The task requires repeating, word for word, the lines from the one with "Task: Open external" through the end of the material, leaving out all pictures.

▬▬▬

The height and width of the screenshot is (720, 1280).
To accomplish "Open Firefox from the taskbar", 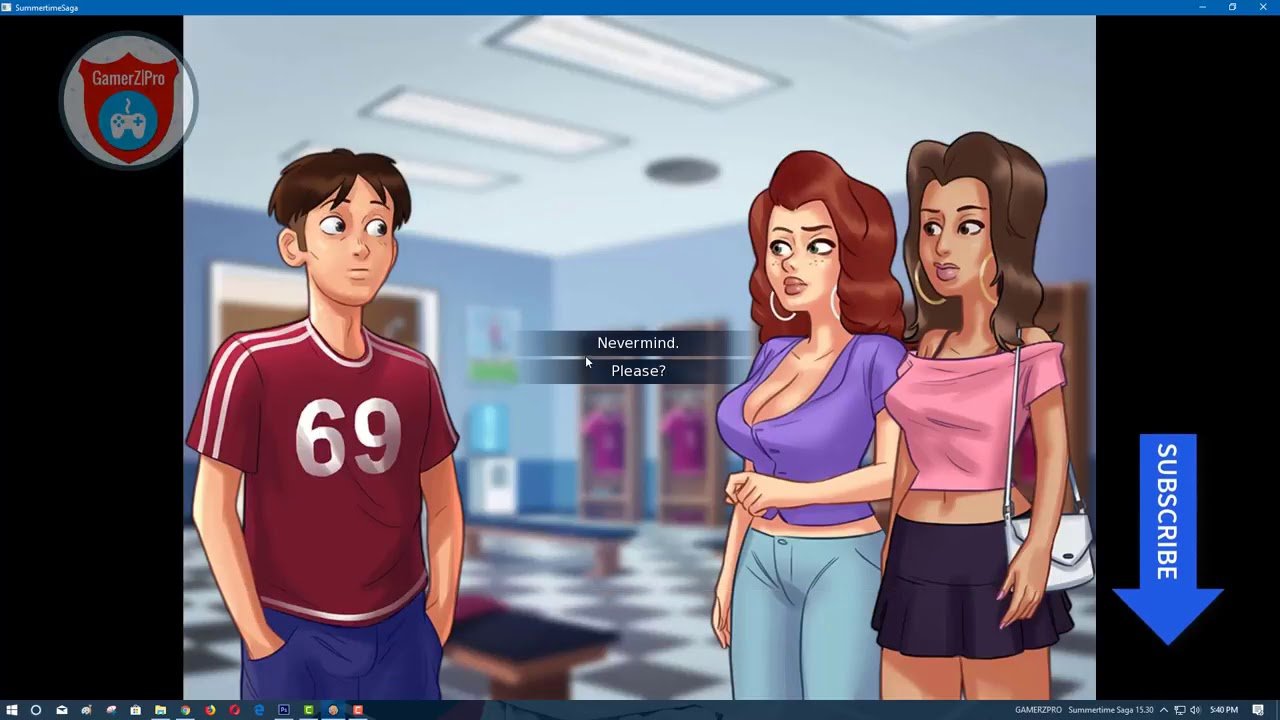I will point(210,710).
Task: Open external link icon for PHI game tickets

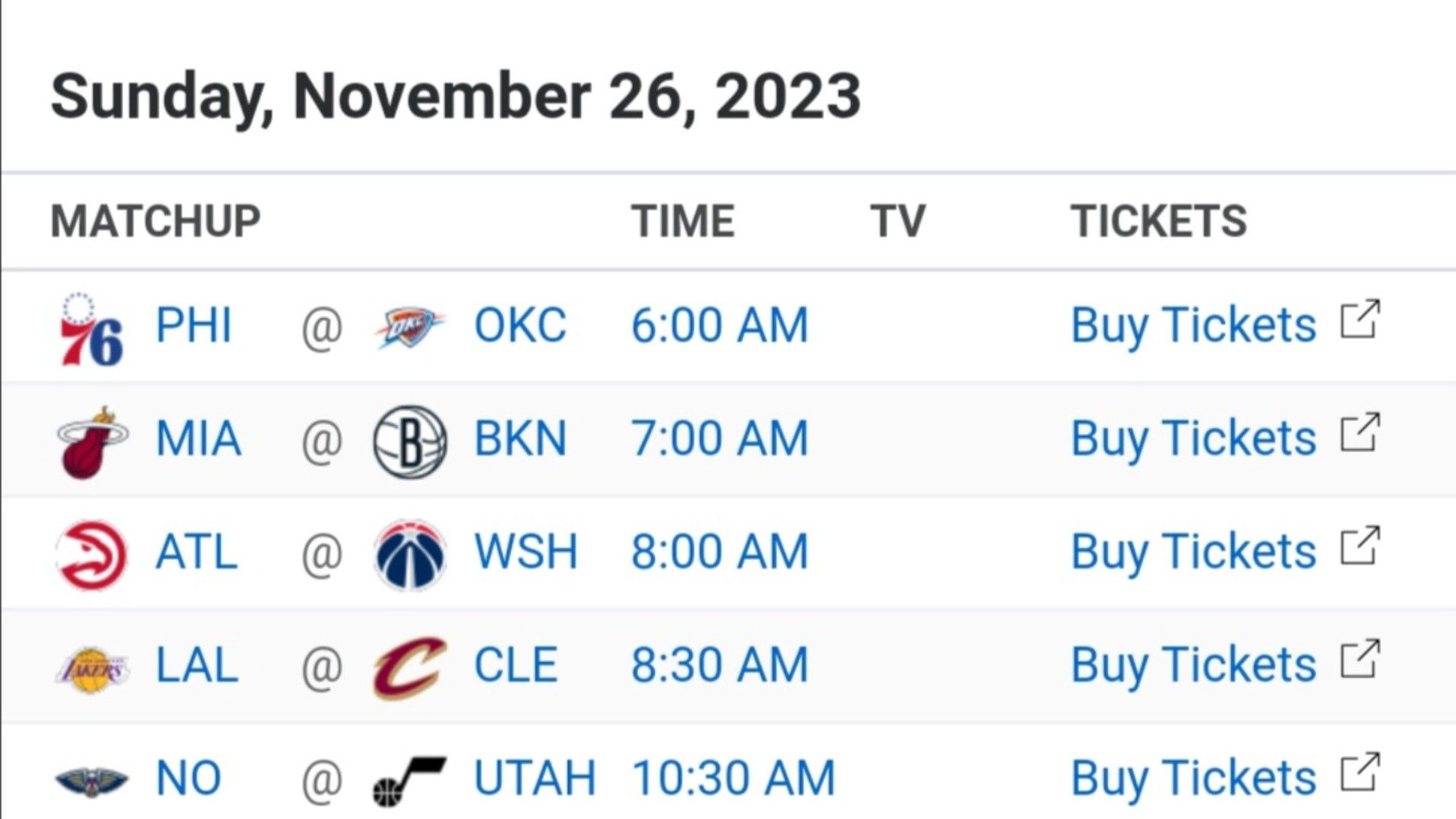Action: [x=1360, y=320]
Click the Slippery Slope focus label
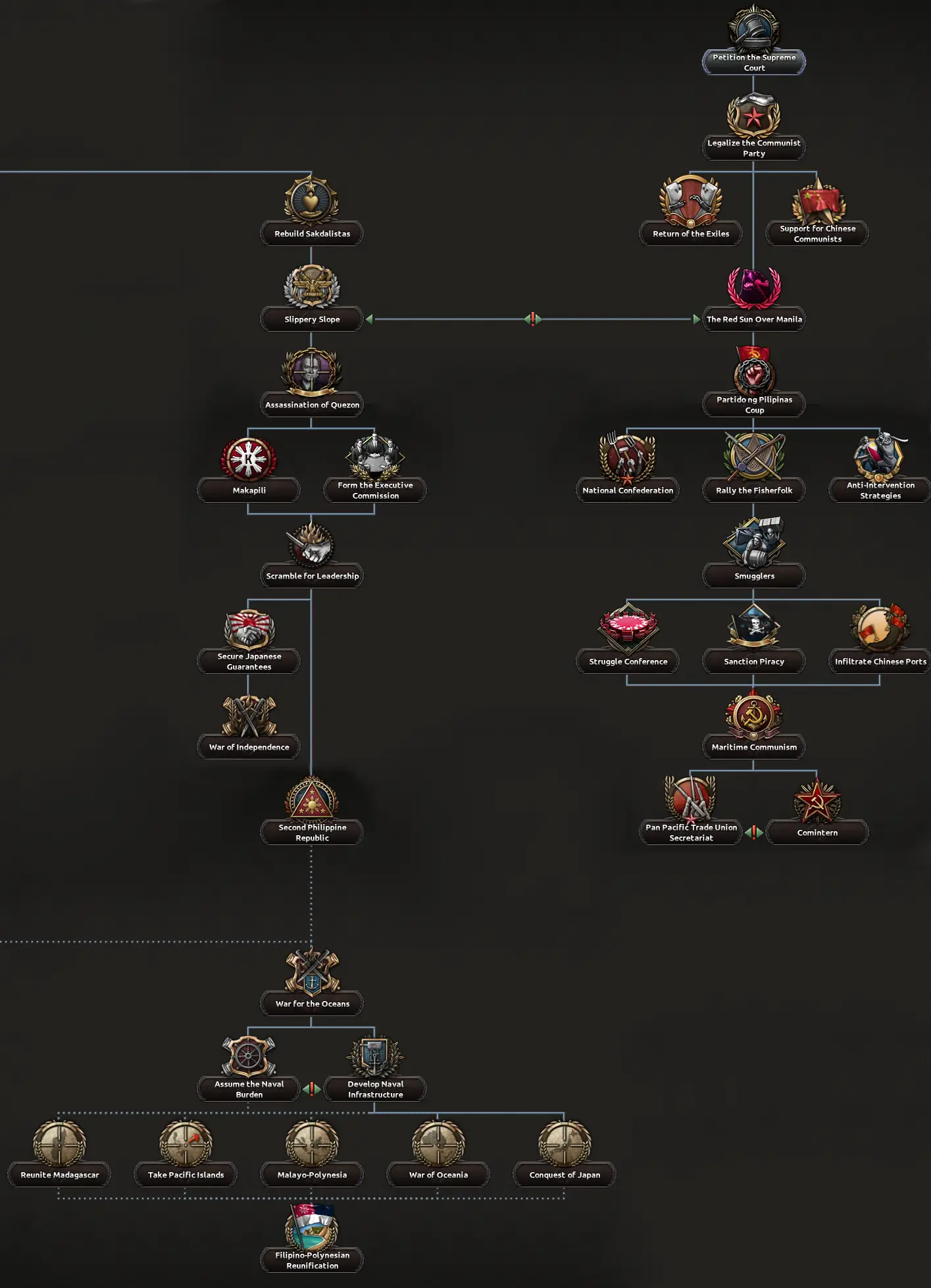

▬▬▬

*Task output:*
Task: Open external link icon for PHI game tickets

Action: [x=1360, y=320]
Click the Slippery Slope focus label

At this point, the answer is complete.